Exertional Leg Pain: Long Overdue for Some Respect!
Exertional leg pain remains a difficult problem that continues to plague athletes and those who exercise (and the clinicians that attempt to manage it). Unfortunately it is often overlooked as a trivial problem, and many athletes are dismissed, and told to either rest or use anti-inflammatory medication, without even bothering to establish a diagnosis. Rightly or wrongly, ‘shin pain’ is often not deemed as debilitating as the knee and ankle joints surrounding it.
The reality is that exertional leg pain can be quite debilitating- affecting the ability to exercise, and in some cases restricting even activities of daily living such as walking at a moderate pace. In rare instances, missed lower limb pathology can lead to limb or life threatening conditions that should not be missed.
Exertional leg pain can present a number of differential diagnoses, and confusing the issue is the fact that more than one (and sometimes multiple) causes can co-exist at the same time. Unfortunately unhelpful umbrella terms such as ‘shin splints’ are still used by both lay people and clinicians, leading to confusion and misdiagnosis.

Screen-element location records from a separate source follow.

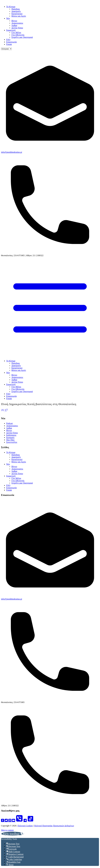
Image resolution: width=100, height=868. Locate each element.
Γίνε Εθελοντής (18, 35)
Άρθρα (14, 25)
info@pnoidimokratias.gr (11, 152)
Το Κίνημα (11, 6)
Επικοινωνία (11, 42)
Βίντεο (14, 21)
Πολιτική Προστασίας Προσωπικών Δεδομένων (54, 826)
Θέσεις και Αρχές (19, 16)
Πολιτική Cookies (25, 826)
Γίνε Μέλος (16, 32)
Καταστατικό (17, 13)
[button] (12, 834)
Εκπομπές (10, 437)
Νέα (8, 18)
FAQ (8, 39)
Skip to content (7, 830)
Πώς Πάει (10, 440)
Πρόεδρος (15, 9)
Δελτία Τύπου (17, 28)
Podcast (9, 423)
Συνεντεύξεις (12, 442)
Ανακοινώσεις (17, 23)
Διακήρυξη (16, 11)
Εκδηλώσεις (11, 435)
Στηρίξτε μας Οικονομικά (22, 37)
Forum (9, 44)
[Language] (6, 49)
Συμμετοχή (11, 30)
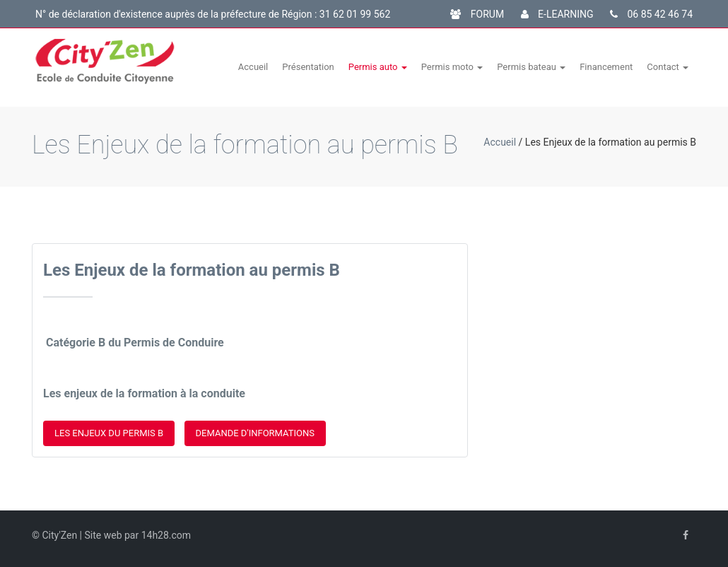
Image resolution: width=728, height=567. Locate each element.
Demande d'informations (255, 433)
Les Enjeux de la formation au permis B (192, 270)
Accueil (253, 66)
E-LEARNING (557, 14)
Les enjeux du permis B (109, 433)
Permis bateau (531, 66)
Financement (606, 66)
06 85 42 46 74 (651, 14)
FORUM (477, 14)
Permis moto (452, 66)
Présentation (308, 66)
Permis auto (377, 66)
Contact (667, 66)
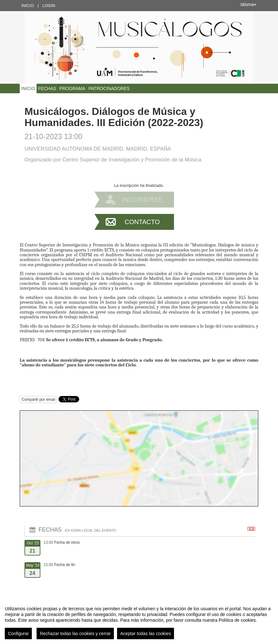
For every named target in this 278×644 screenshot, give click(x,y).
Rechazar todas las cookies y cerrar (75, 633)
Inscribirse (142, 200)
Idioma (248, 4)
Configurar (18, 633)
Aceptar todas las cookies (146, 633)
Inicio (27, 5)
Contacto (142, 222)
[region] (139, 620)
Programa (73, 88)
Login (49, 5)
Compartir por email (38, 400)
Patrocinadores (109, 88)
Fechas (47, 88)
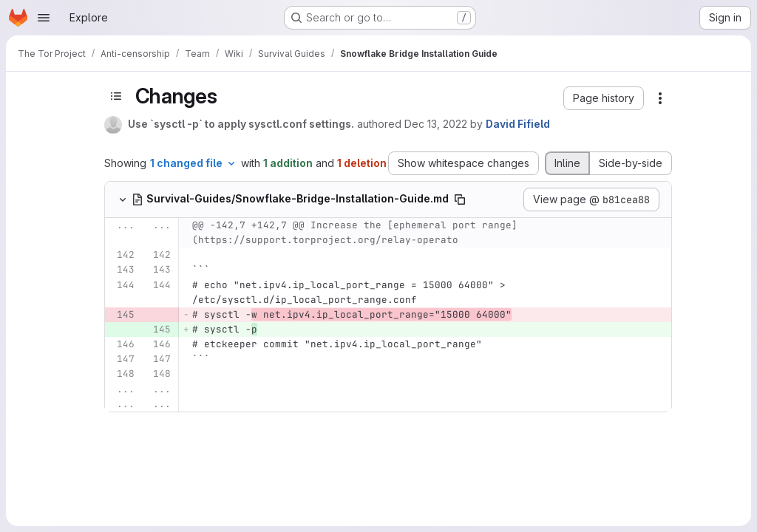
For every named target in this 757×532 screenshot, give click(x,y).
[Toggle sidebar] (116, 96)
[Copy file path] (460, 200)
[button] (603, 98)
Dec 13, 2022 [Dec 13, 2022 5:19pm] (435, 123)
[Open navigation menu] (44, 18)
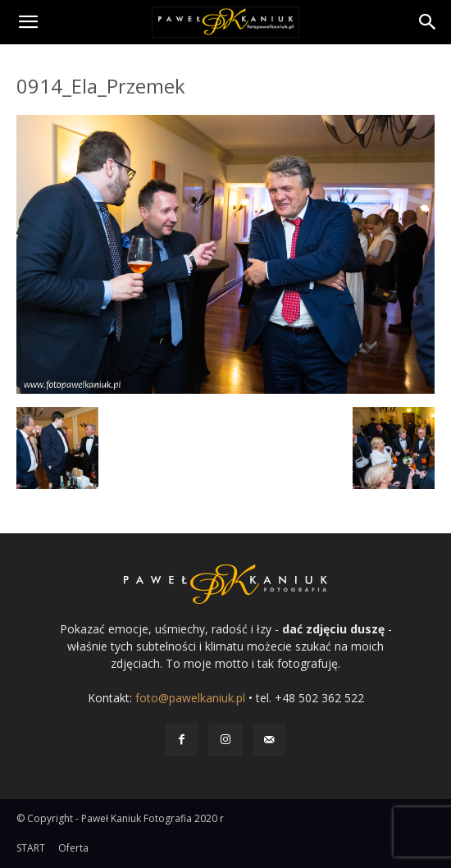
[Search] (428, 22)
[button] (28, 22)
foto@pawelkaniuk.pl (190, 697)
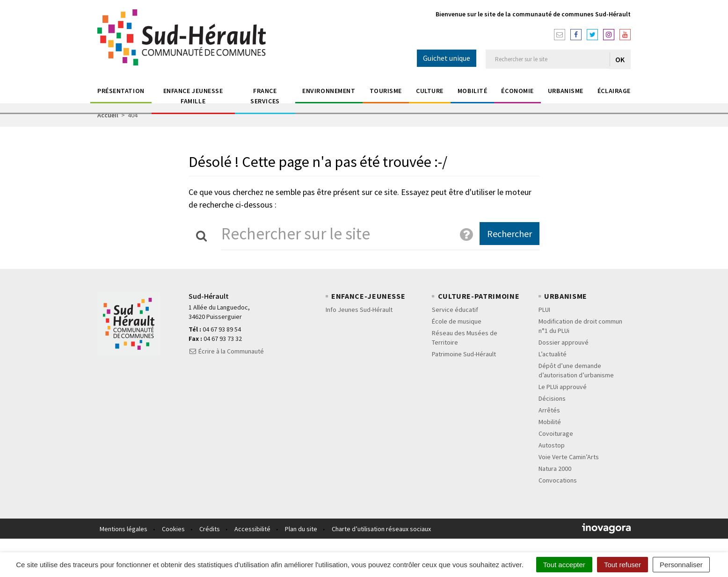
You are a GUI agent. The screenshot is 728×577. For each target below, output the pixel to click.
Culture (430, 91)
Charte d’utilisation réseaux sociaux (381, 529)
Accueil (108, 115)
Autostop (552, 445)
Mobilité (472, 91)
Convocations (558, 480)
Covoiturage (556, 433)
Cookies (173, 529)
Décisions (552, 398)
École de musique (457, 321)
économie (517, 91)
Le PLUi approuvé (562, 387)
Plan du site (301, 529)
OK (620, 59)
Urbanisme (566, 91)
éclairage (614, 91)
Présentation (121, 91)
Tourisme (386, 91)
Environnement (328, 91)
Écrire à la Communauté (226, 351)
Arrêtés (549, 410)
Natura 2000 (555, 469)
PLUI (544, 310)
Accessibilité (252, 529)
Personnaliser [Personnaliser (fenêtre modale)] (681, 564)
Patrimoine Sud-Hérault (464, 354)
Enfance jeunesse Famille (193, 96)
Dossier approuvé (563, 342)
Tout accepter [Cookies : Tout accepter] (564, 564)
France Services (265, 96)
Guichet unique (446, 58)
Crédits (210, 529)
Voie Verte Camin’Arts (568, 457)
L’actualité (553, 354)
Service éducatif (455, 310)
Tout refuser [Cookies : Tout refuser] (622, 564)
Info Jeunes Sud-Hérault (359, 310)
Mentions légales (124, 529)
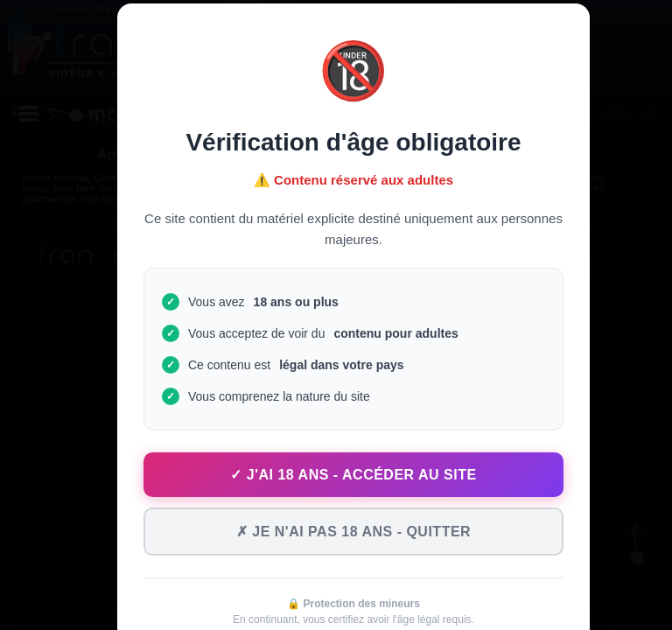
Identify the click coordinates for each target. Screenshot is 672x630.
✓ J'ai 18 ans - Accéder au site (353, 474)
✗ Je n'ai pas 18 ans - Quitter (354, 531)
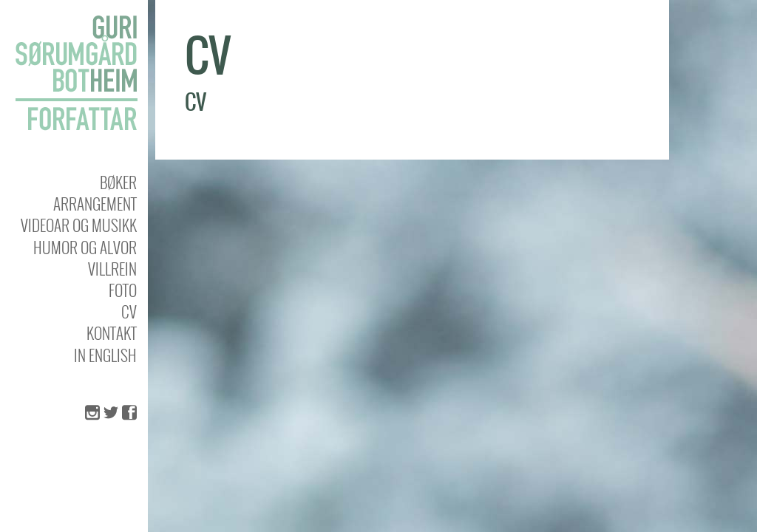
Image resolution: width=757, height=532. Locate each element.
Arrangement (95, 203)
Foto (123, 290)
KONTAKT (112, 332)
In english (105, 355)
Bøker (118, 182)
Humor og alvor (85, 247)
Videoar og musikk (78, 225)
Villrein (112, 268)
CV (129, 311)
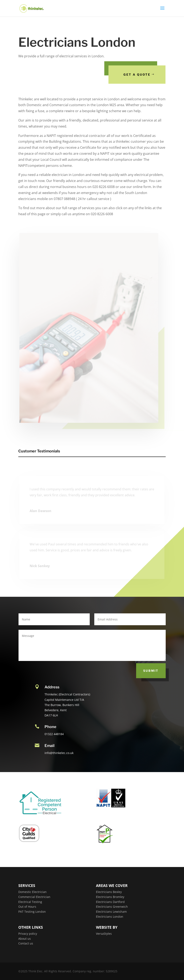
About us (24, 939)
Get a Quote (138, 74)
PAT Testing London (32, 912)
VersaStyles (104, 934)
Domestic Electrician (32, 892)
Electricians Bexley (109, 892)
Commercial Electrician (34, 897)
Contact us (26, 943)
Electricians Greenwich (112, 907)
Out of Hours (27, 907)
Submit (151, 670)
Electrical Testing (30, 902)
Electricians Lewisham (111, 912)
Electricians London (109, 916)
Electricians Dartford (110, 902)
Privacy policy (27, 934)
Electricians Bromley (110, 897)
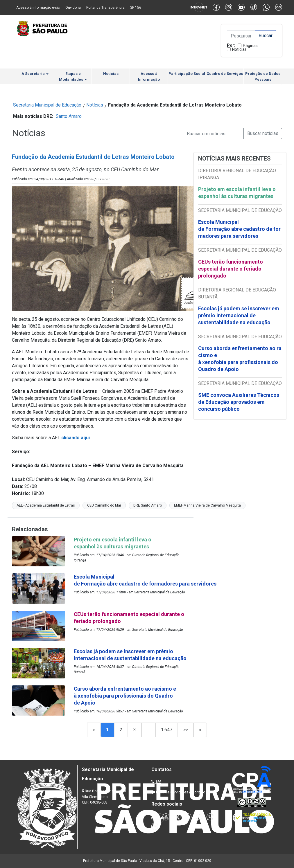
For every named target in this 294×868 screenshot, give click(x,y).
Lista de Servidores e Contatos (182, 792)
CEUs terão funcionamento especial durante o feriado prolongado (231, 269)
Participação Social (187, 73)
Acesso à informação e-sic (38, 7)
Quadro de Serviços (225, 73)
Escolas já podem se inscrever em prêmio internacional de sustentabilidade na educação (239, 315)
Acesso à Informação (149, 76)
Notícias (239, 49)
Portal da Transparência (106, 7)
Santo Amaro (68, 116)
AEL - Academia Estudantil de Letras (46, 505)
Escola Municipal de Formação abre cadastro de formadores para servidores (239, 229)
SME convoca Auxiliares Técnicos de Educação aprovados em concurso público (239, 402)
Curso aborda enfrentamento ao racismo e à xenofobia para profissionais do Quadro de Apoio (240, 359)
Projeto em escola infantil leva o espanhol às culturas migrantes (237, 192)
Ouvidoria (73, 7)
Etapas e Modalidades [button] (73, 76)
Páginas (250, 45)
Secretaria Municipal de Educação (47, 105)
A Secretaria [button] (35, 73)
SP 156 (136, 7)
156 (158, 781)
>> (185, 730)
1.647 (167, 730)
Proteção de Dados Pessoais (263, 76)
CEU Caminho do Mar (104, 505)
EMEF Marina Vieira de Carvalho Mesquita (207, 505)
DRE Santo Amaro (148, 505)
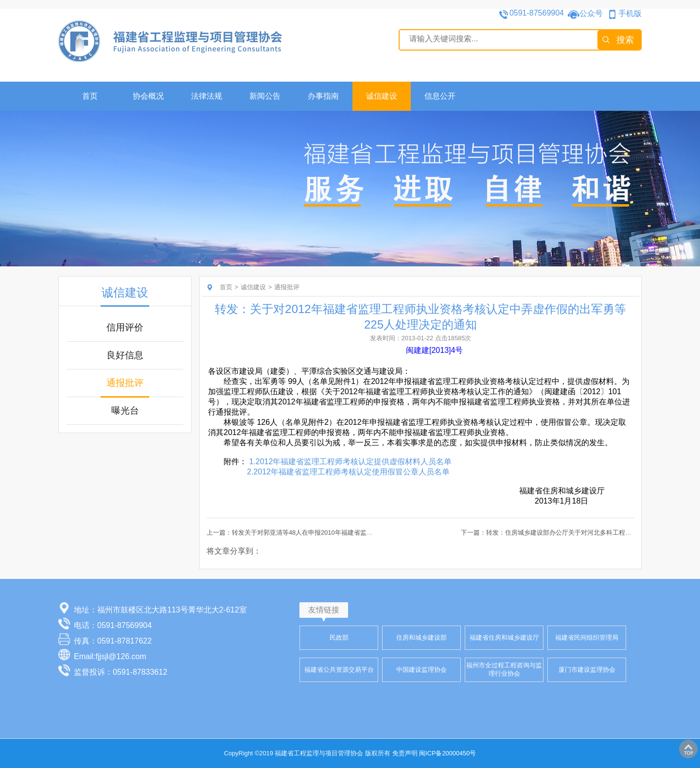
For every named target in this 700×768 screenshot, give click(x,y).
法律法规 (207, 96)
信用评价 (125, 327)
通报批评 (125, 383)
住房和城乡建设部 (421, 637)
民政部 (339, 637)
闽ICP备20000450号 (447, 753)
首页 (90, 96)
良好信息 (125, 355)
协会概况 (148, 96)
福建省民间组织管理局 (587, 637)
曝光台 (125, 410)
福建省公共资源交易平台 (339, 669)
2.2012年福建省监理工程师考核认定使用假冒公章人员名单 (348, 471)
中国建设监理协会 (421, 669)
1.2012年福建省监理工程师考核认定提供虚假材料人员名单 (350, 461)
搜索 (625, 40)
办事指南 (323, 96)
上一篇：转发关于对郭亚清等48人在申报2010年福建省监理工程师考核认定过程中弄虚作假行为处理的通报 (356, 532)
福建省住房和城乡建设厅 (504, 637)
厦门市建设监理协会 (587, 669)
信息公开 (440, 96)
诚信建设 (382, 96)
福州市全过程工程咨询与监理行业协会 (504, 669)
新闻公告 (265, 96)
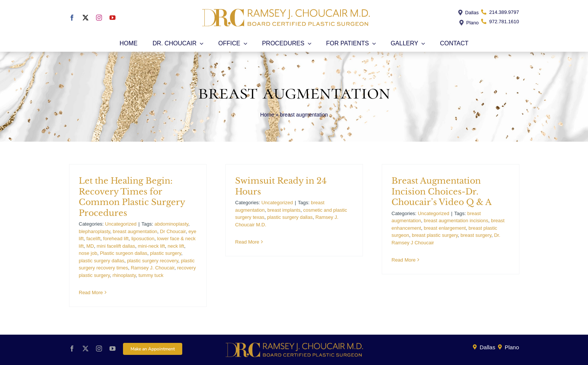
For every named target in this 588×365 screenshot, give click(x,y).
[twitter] (86, 18)
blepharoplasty (94, 231)
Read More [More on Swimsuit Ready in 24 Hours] (247, 242)
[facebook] (72, 18)
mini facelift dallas (116, 246)
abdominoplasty (171, 224)
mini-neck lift (152, 246)
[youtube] (112, 18)
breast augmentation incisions (456, 220)
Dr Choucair (173, 231)
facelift (93, 238)
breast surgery (476, 235)
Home (267, 115)
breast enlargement (445, 228)
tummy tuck (151, 275)
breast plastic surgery (435, 235)
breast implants (284, 210)
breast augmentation (135, 231)
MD (90, 246)
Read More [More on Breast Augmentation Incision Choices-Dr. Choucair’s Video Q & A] (404, 260)
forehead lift (116, 238)
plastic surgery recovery (153, 260)
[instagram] (99, 18)
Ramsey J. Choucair (153, 268)
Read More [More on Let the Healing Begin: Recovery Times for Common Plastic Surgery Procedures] (91, 292)
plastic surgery (165, 253)
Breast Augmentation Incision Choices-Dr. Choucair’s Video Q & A (441, 191)
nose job (88, 253)
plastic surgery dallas (101, 260)
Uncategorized (121, 224)
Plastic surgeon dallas (123, 253)
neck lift (176, 246)
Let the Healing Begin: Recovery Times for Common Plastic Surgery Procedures (132, 197)
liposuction (142, 238)
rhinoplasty (124, 275)
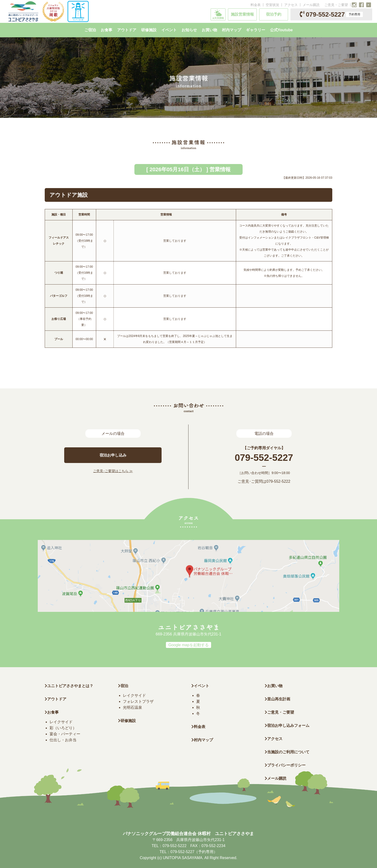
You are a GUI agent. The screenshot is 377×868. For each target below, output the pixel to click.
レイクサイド (61, 722)
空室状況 (273, 5)
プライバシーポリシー (285, 765)
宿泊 (123, 686)
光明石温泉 (132, 707)
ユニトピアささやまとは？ (69, 686)
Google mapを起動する (188, 645)
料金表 (256, 5)
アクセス (291, 5)
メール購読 (311, 5)
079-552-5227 (331, 14)
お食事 (52, 712)
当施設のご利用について (287, 752)
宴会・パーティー (65, 734)
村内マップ (202, 740)
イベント (200, 686)
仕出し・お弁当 (63, 740)
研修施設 (127, 721)
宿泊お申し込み (113, 455)
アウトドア (57, 699)
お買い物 (274, 686)
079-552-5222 (278, 482)
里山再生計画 (277, 699)
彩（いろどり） (63, 728)
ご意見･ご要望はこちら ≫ (113, 471)
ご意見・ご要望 (336, 5)
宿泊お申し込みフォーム (287, 725)
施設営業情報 (242, 14)
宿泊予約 (274, 14)
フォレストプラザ (138, 702)
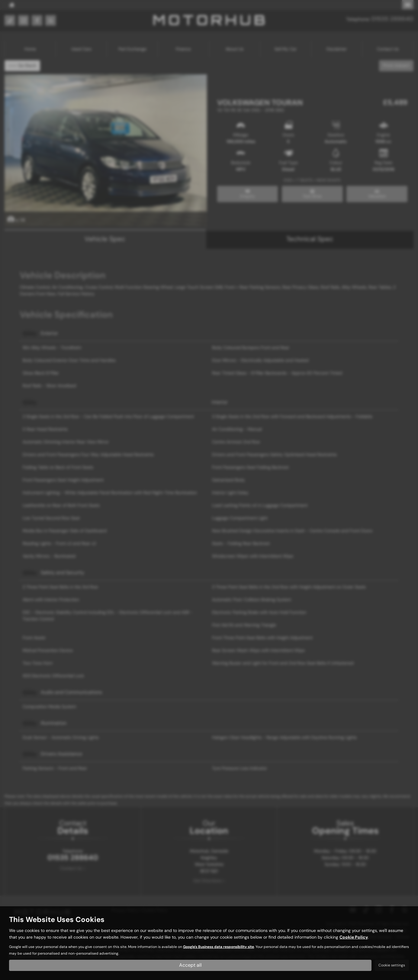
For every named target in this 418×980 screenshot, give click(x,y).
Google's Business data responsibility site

Often one must treat one cause of exertional leg pain and manage this as best as possible, before it is possible to determine whether other problems are co-existing. For example debilitating medial tibial stress syndrome may mean that an athlete cannot run long or far enough to exhibit signs of a co-existing chronic exertional compartment syndrome (CECS). In this case it is best to optimize control of the medial shin pain with directed rehabilitation, followed by a graded return to running to identify whether the more classic crescendo-decrescendo pattern of CECS is present.
The Sports and Exercise Medicine Physician is often best suited to examine and interpret particularly recalcitrant exertional leg pain. This involves taking a thorough history, examining the patient (often at rest and after exercise when symptoms have been provoked) and interpreting a number of investigations. Always the aim is to establish a specific anatomical cause for the pain, and with a diagnosis (or diagnoses) embark on a directed and individualized treatment plan.
The Australasian College of Sports Physicians have established a working group with the aim of developing protocols for the work-up, investigation, and treatment of exertional leg pain. This is an area in dire need of further research and study, as much evidence is anecdotal. Once evidenced based protocols for the work-up and diagnosis are developed and accepted, maybe exertional leg pain will get some of the respect it deserves!